A diagonal matrix is a matrix where all non-diagonal elements are 0

In [24]:
D = np.identity(n) * np.random.randn(n)
D

array([[ 0.61167629,  0.        ,  0.        ],
       [ 0.        ,  1.03099952,  0.        ],
       [ 0.        ,  0.        ,  0.93128012]])

### The Transpose

The transpose of a matrix results from "flipping" the rows and columns

In [25]:
A.T

array([[ 0.49671415,  1.52302986,  1.57921282,  0.54256004,  0.24196227],
       [-0.1382643 , -0.23415337,  0.76743473, -0.46341769, -1.91328024],
       [ 0.64768854, -0.23413696, -0.46947439, -0.46572975, -1.72491783]])

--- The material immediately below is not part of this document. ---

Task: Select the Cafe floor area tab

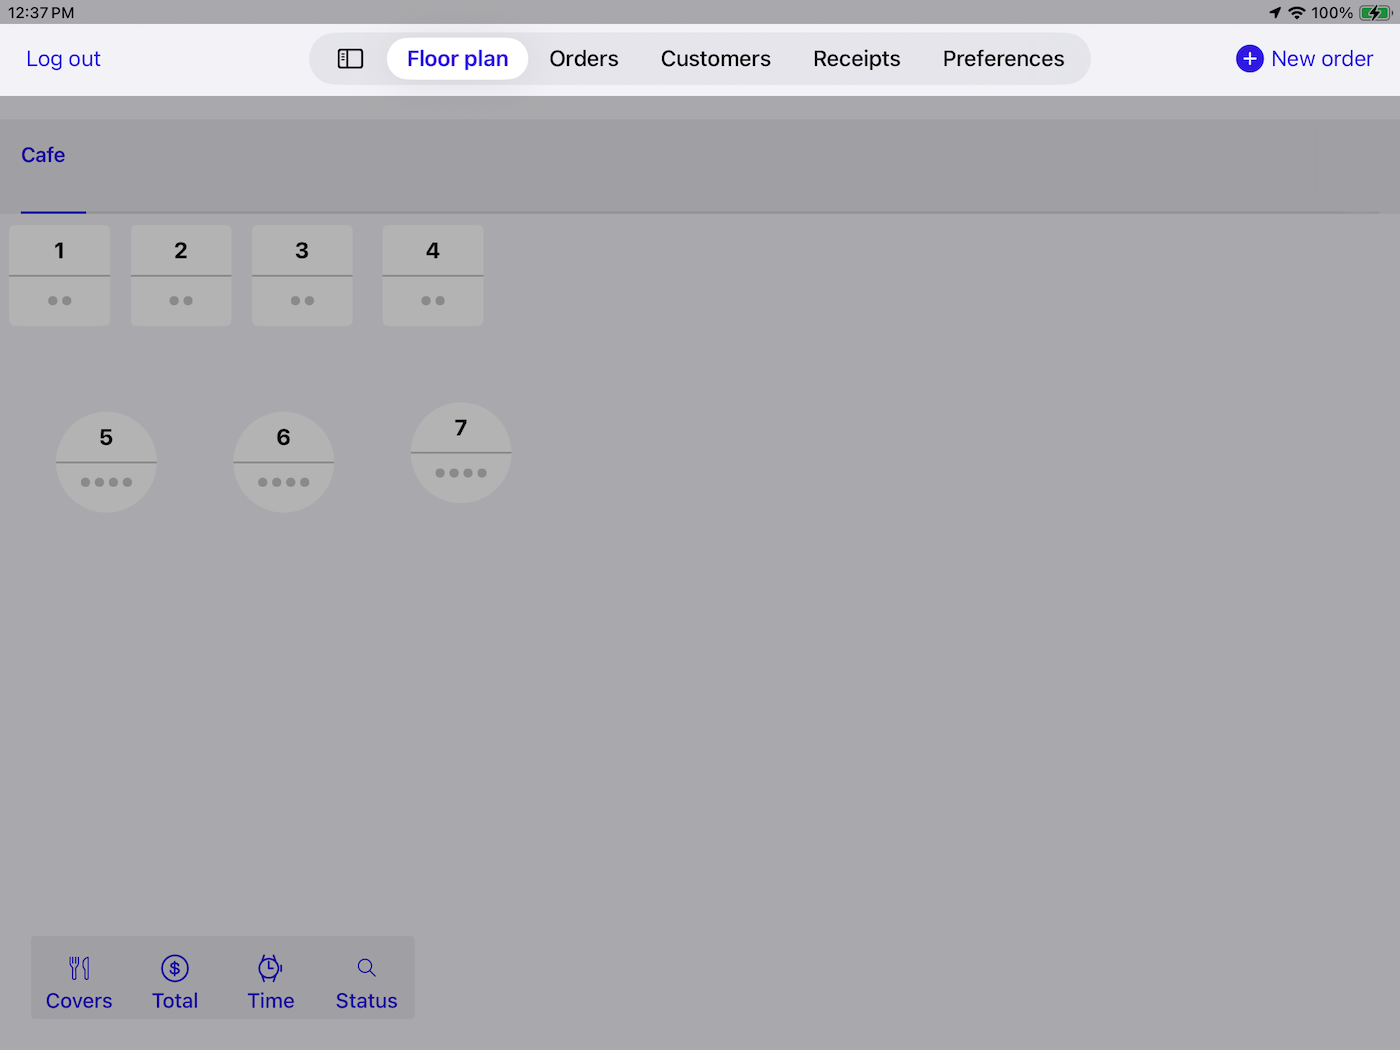Action: [43, 155]
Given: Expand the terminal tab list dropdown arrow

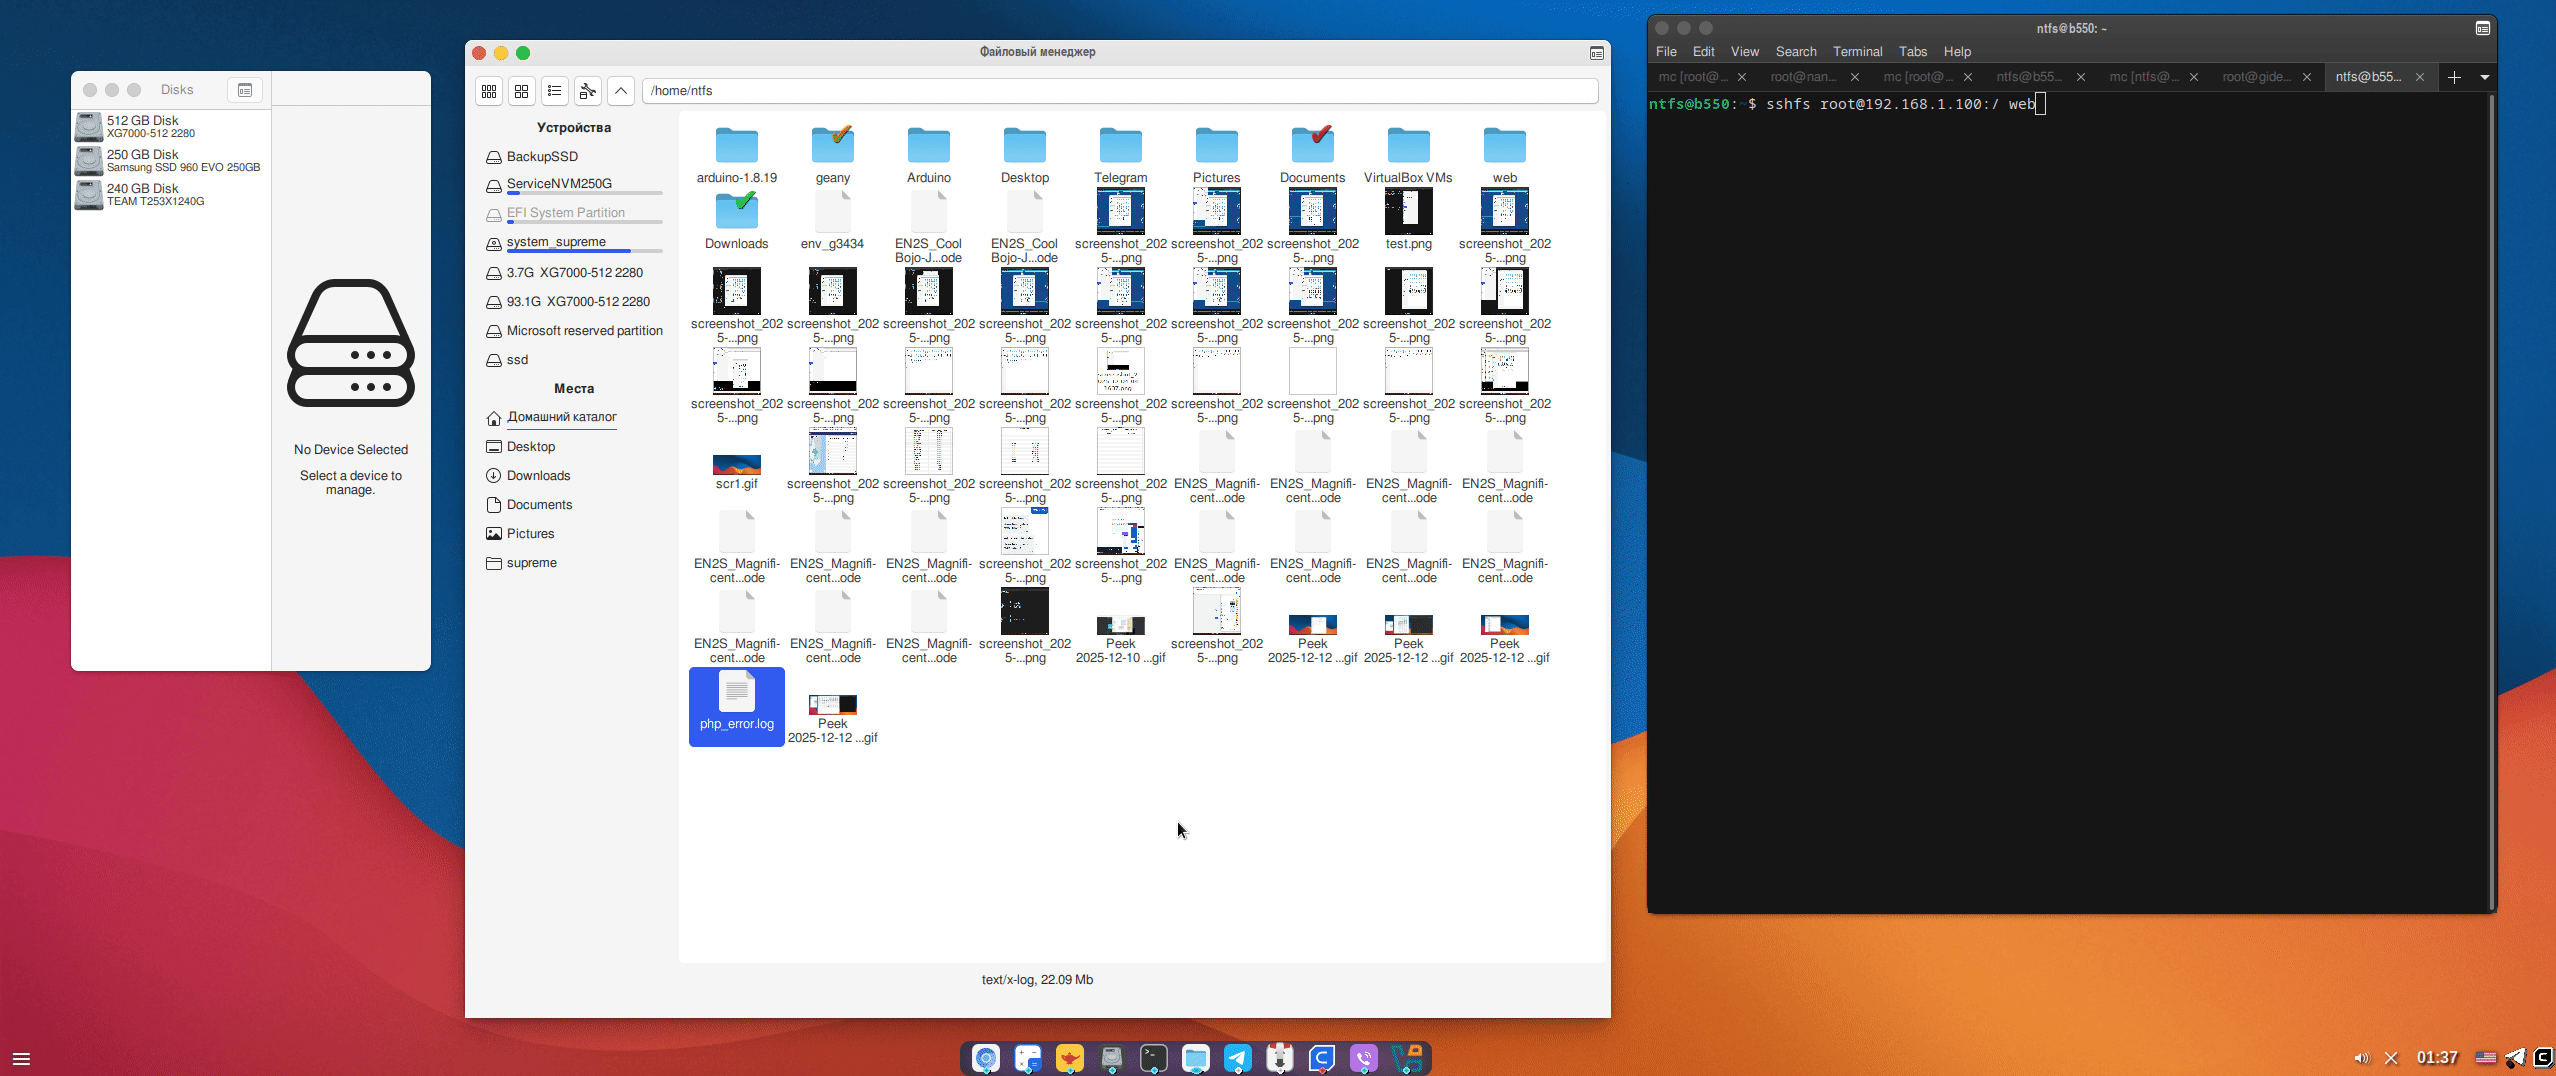Looking at the screenshot, I should point(2485,77).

A square matrix $A \in \mathbb{R}^{n x n}$ is symmetric if $A = A^T$, and anti-symmetric if $A = -A^T$

For any matrix $A \in \mathbb{R}^{n x n}$, 

$A + A^T$ is symmetric and $A - A^T$ is anti-symmetric.

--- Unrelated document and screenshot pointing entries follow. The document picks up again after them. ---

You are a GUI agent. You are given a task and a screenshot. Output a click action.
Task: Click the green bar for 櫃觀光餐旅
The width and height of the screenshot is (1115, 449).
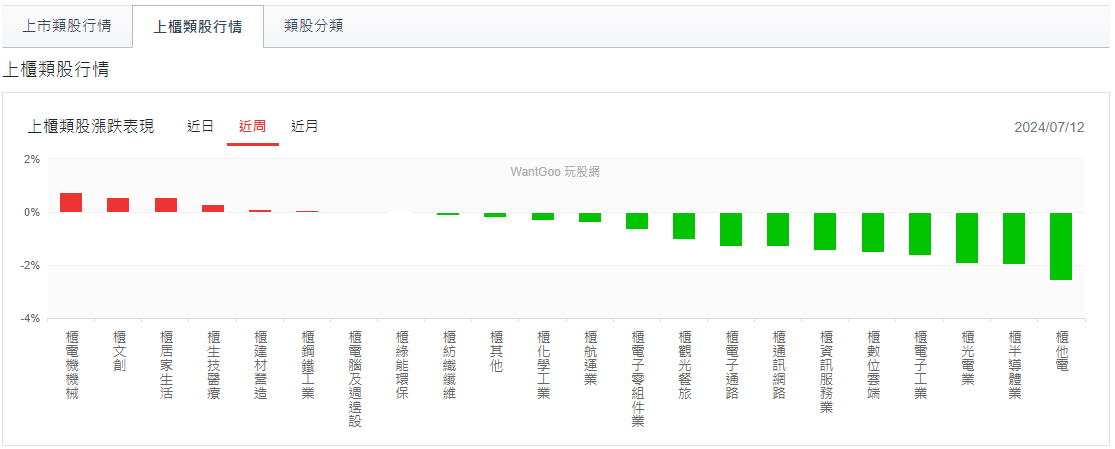pos(684,226)
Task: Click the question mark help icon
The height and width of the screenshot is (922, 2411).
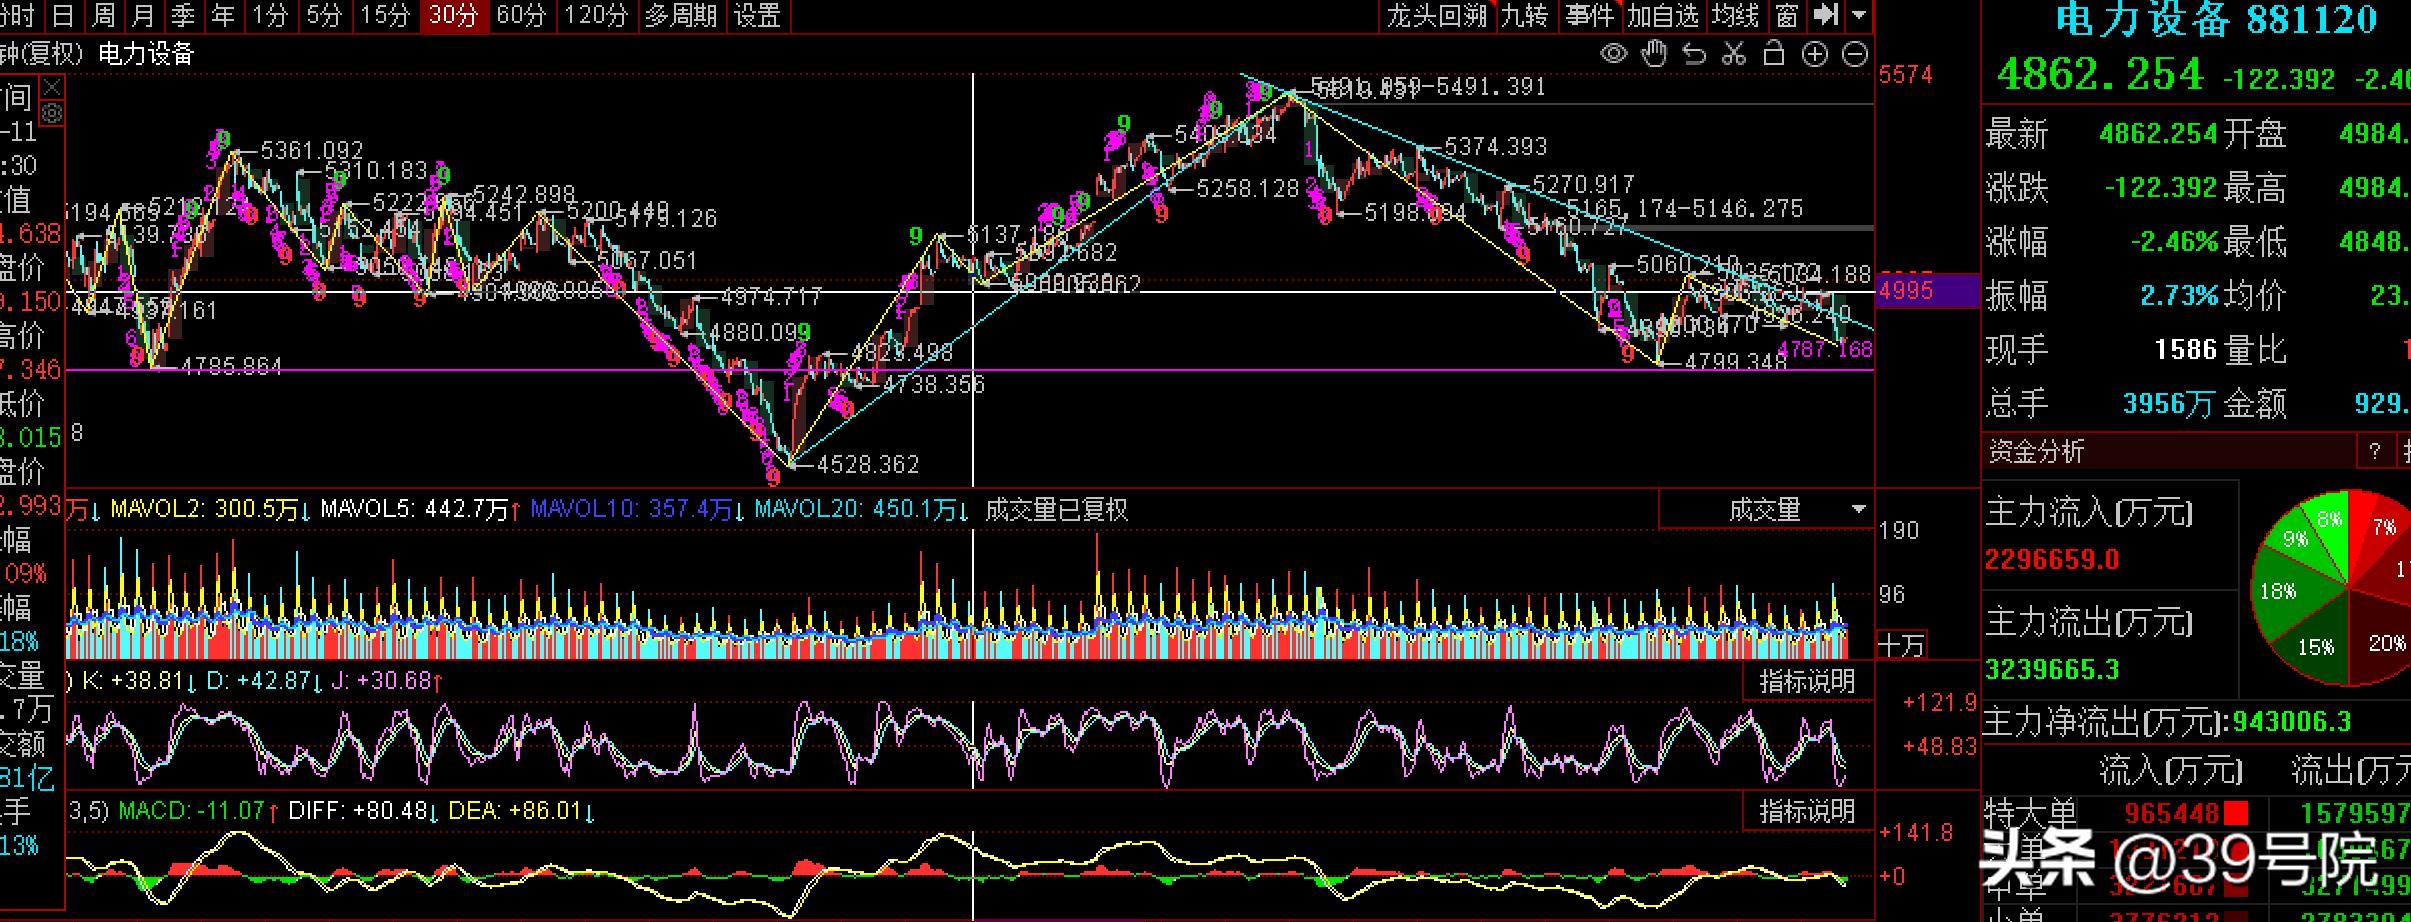Action: click(x=2374, y=451)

It follows that any matrix can be represented as a sum of a symmetric and anti-symmetric matrix:

$A = \frac{1}{2}(A + A^T) + \frac{1}{2}(A - A^T)$

In [26]:
A = np.random.randn(n, n)
A

array([[-0.83921752, -0.30921238,  0.33126343],
       [ 0.97554513, -0.47917424, -0.18565898],
       [-1.10633497, -1.19620662,  0.81252582]])

In [27]:
0.5*(A + A.T) + 0.5*(A - A.T)

array([[-0.83921752, -0.30921238,  0.33126343],
       [ 0.97554513, -0.47917424, -0.18565898],
       [-1.10633497, -1.19620662,  0.81252582]])

### The Trace

The trace of a square matrix $A \in \mathbb{R}^{n x n}$, denoted as tr(A) is the sum of the diagonal elements:

In [28]:
A.trace()

-0.50586593867373053

In [29]:
tr = 0
for i in range(n):
    tr += A[i][i]
    
tr

-0.50586593867373053

### Norms

The norm of a vector $||x||$ is informally a measure of the length of the vector.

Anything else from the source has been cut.